Dataset entries
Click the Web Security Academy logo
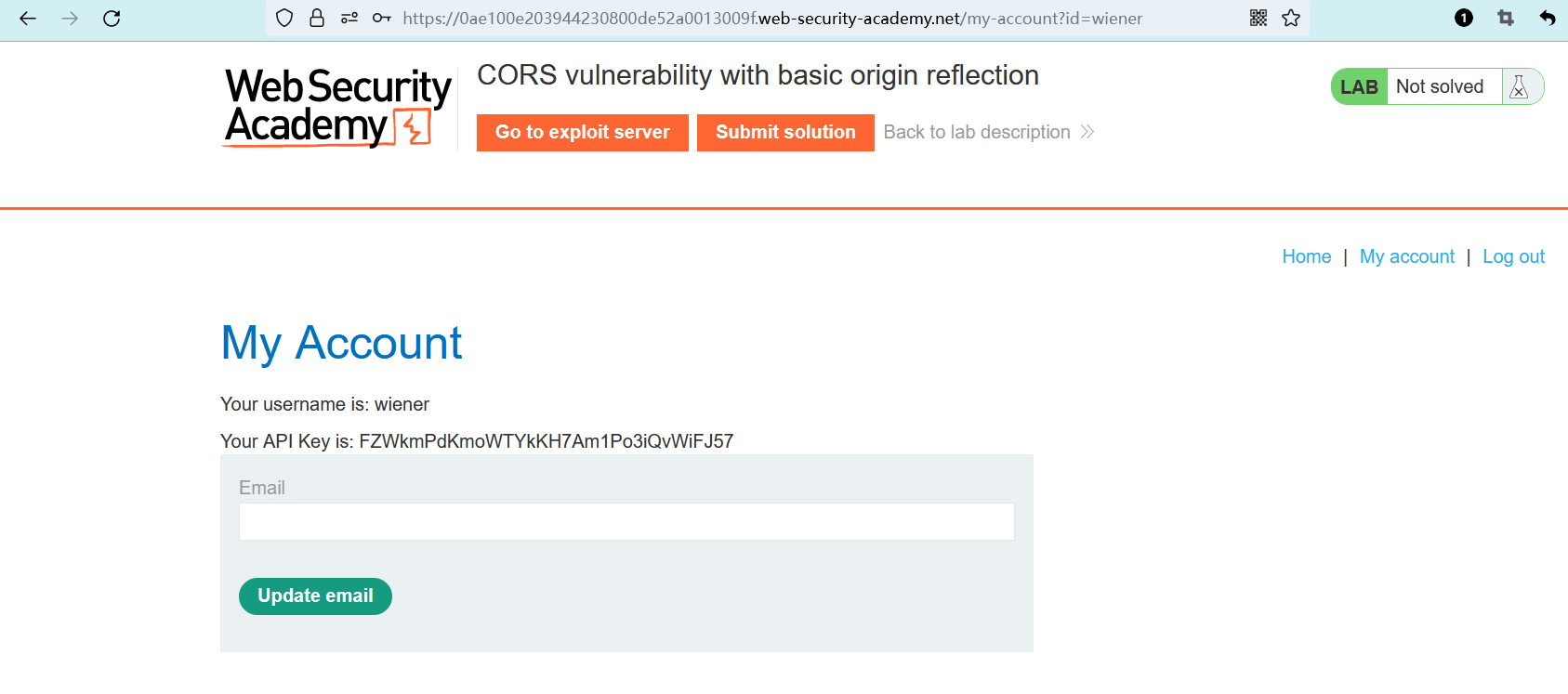Image resolution: width=1568 pixels, height=694 pixels. click(337, 107)
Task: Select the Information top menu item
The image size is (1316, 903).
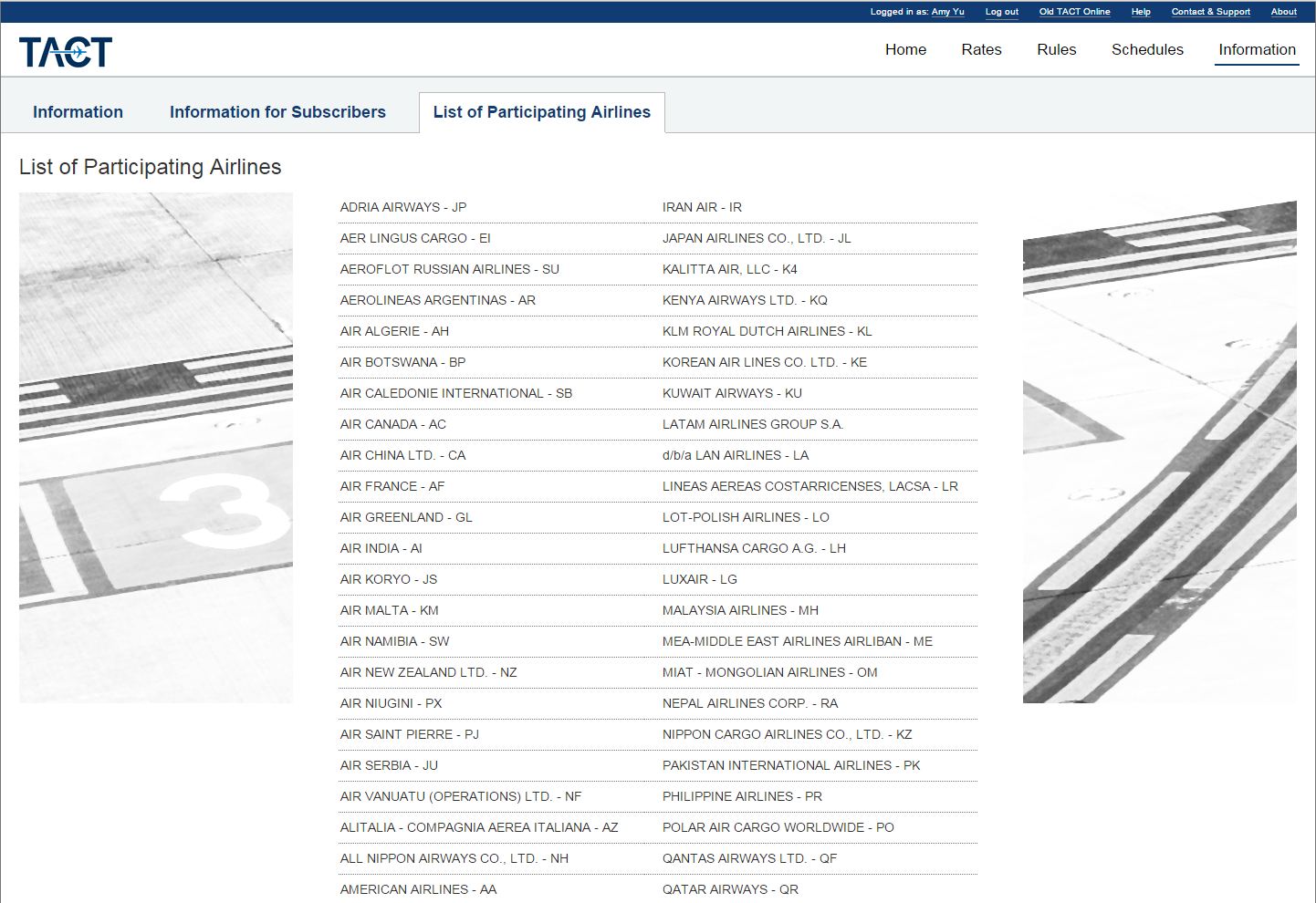Action: click(x=1257, y=50)
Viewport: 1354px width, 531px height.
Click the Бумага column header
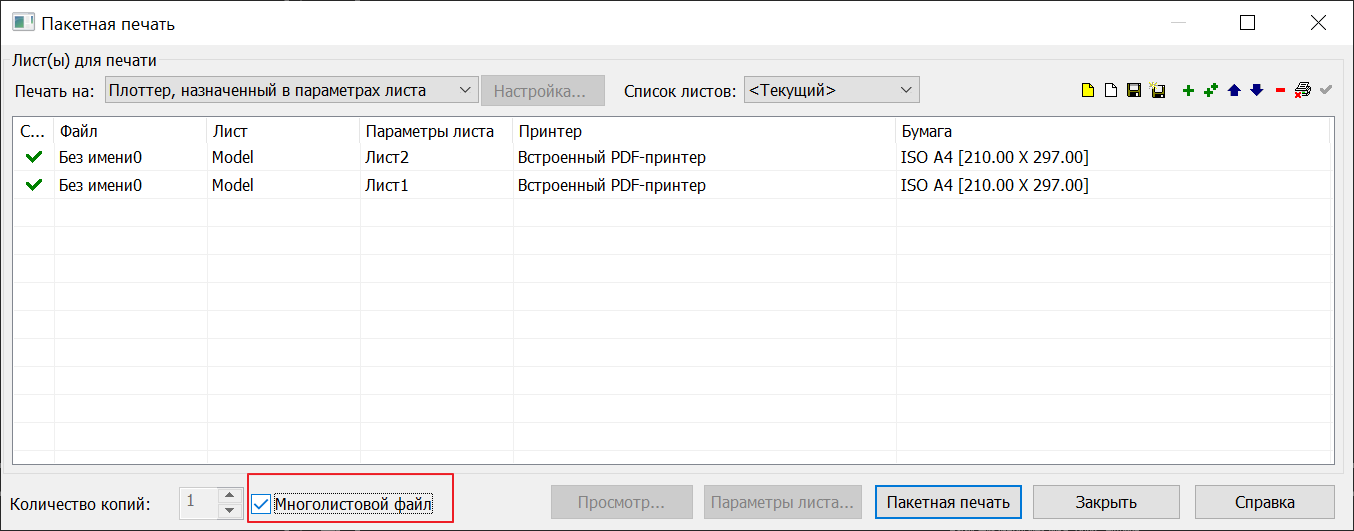point(1112,131)
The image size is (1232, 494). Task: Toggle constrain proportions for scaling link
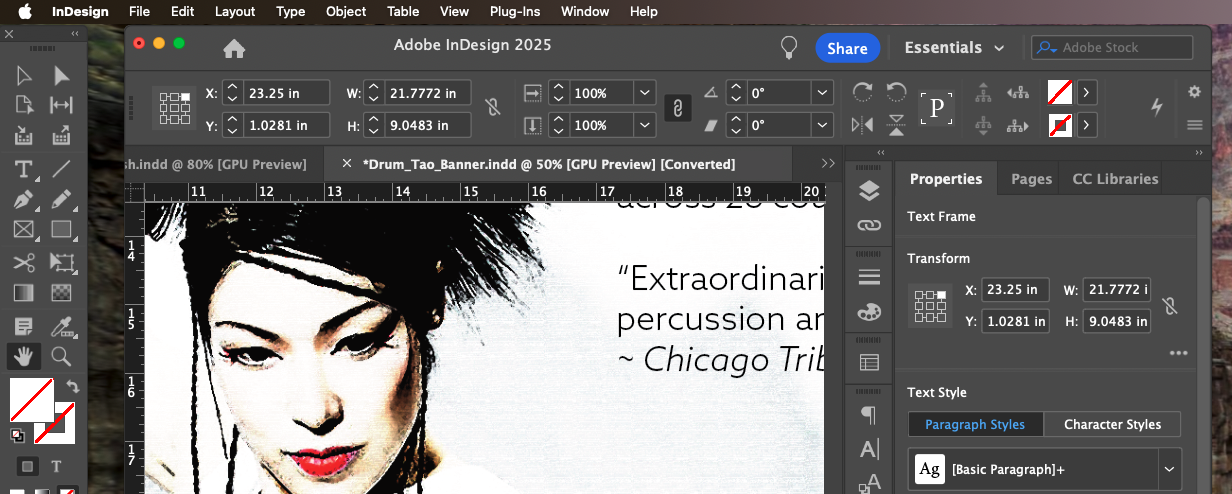pos(677,108)
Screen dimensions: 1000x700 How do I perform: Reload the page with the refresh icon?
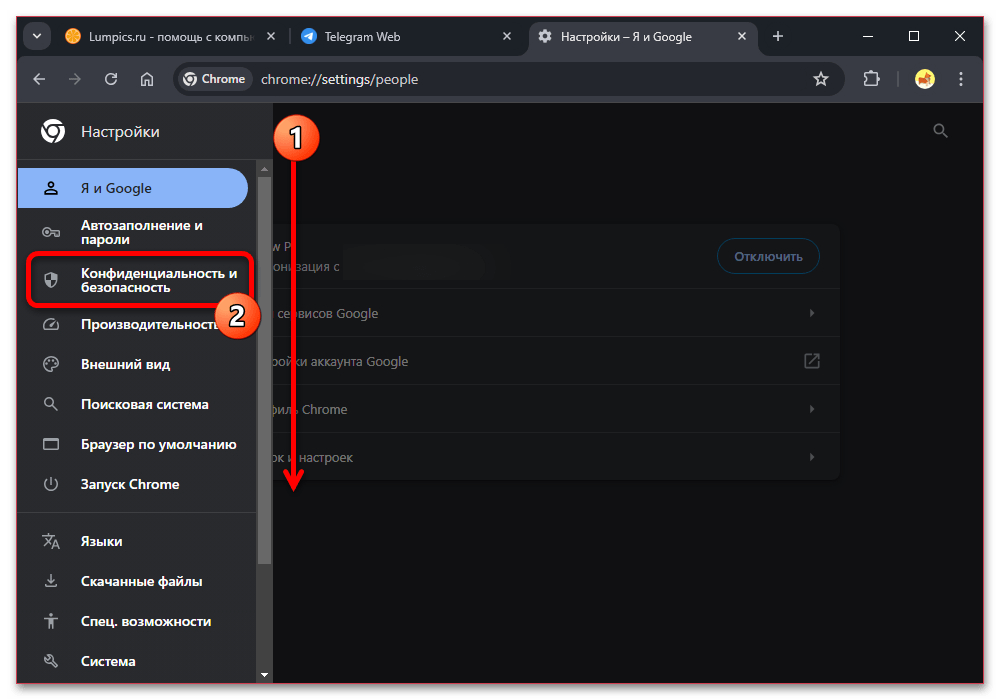coord(111,79)
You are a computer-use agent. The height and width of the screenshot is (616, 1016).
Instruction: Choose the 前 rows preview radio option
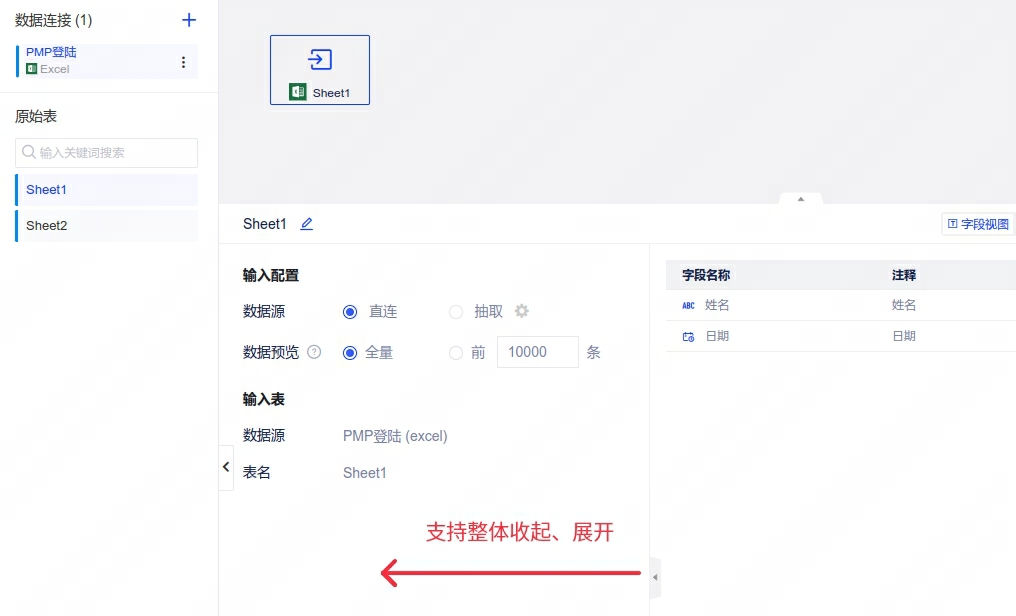pyautogui.click(x=456, y=353)

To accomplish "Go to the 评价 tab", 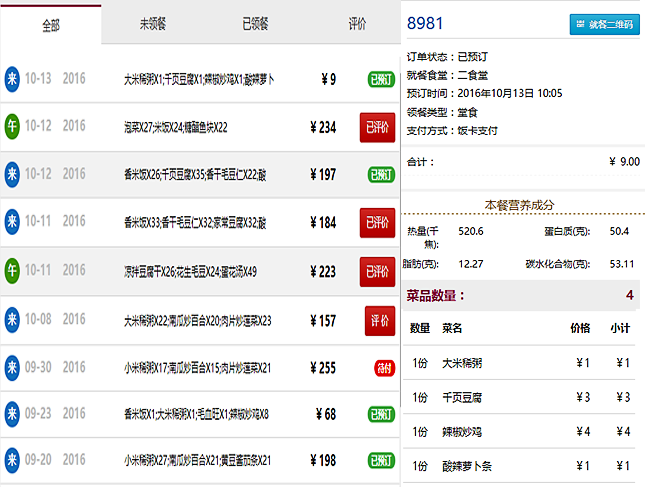I will (356, 25).
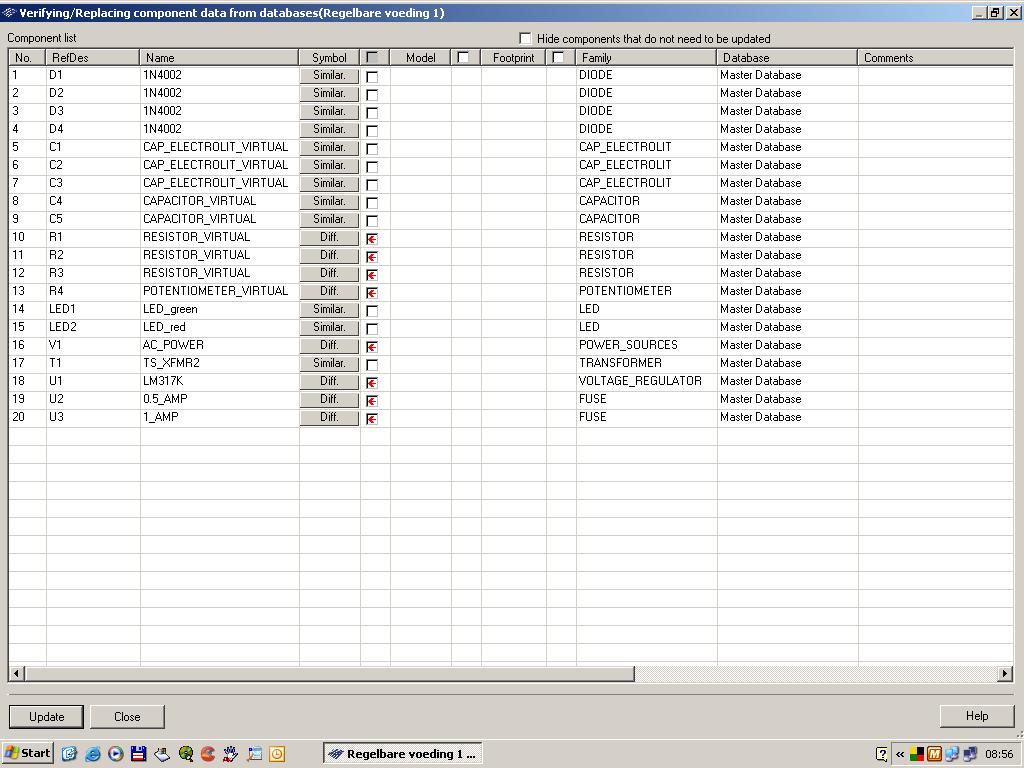Click the floppy disk quick launch icon
Screen dimensions: 1024x768
[x=138, y=754]
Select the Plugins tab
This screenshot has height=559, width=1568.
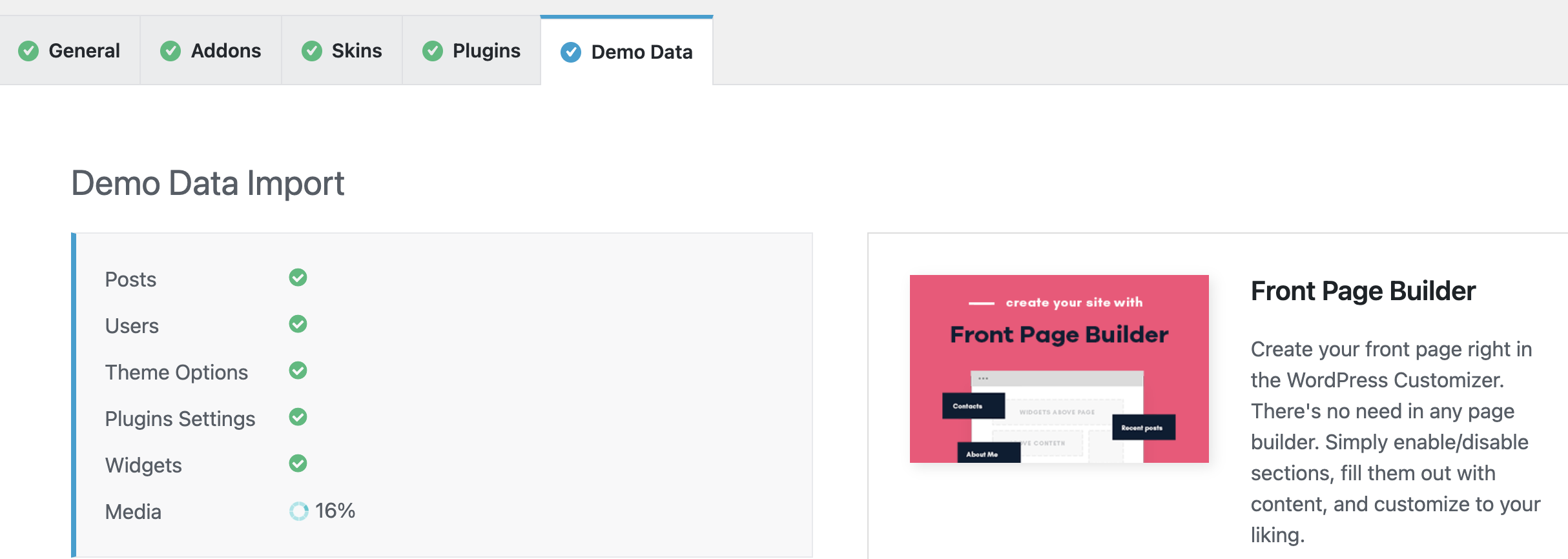[x=471, y=50]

Problem to work on
Above are the records. Identify each line that contains the word "Select".

Output of the task
Task: Select the Information top menu item
Select the Plugins tab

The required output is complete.